Tennessee state Senator Stacey
Campfield once argued that his 'Don't Say Gay' bill protects kids
from things like bestiality.
With
a 6-3 party line vote on Wednesday, the bill, which would
prohibit the discussion of sexual minorities in public schools before
the ninth grade, won the approval of the Senate Education Committee.
It now moves to the full Senate.
Supporters say the bill is about
promoting age appropriate curriculum.
“If we're talking about
homosexuality, we are talking about specific acts that are going to
be unhealthy for anybody to engage in outside of marriage,” Matthew
Parsons, founder of the socially conservative group Something Better,
told
the local CBS affiliate.
Campfield has argued his measure would
give teachers more time to focus on the basics, such as arithmetic.
But
in a recent rebroadcast of a 2009 interview with SiriusXM's
Michelangelo Signorile, Campfield, who has sponsored the bill in
five previous sessions, likened being gay to bestiality.

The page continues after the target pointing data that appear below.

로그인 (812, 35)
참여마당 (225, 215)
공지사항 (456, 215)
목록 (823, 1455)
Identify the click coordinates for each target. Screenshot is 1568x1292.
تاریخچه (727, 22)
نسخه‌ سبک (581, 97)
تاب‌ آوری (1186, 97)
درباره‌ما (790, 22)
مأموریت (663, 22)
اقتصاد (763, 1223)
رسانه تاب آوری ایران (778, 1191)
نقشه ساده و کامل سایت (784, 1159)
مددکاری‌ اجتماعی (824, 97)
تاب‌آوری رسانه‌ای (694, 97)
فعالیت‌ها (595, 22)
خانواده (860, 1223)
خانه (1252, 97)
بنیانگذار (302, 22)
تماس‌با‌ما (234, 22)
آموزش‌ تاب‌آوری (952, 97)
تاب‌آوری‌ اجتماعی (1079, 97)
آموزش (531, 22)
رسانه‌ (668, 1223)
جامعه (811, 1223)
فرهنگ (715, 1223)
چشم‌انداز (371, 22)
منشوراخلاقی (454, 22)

While discussing the bill, Signorile,
who is openly gay, asked, “If you teach the civil rights movement,
why not teach the gay rights movement?”
“Because they're different types of
movements,” Campfield responded. “If I want to talk about the
bestiality movement, do you think we should be teaching that?”
Earlier in the interview, Campfield
mocked Signorile's claim that people are born gay – “You don't
believe that? Who are you kidding?” he rhetorically asked – and
insisted that being gay was a “learned behavior.”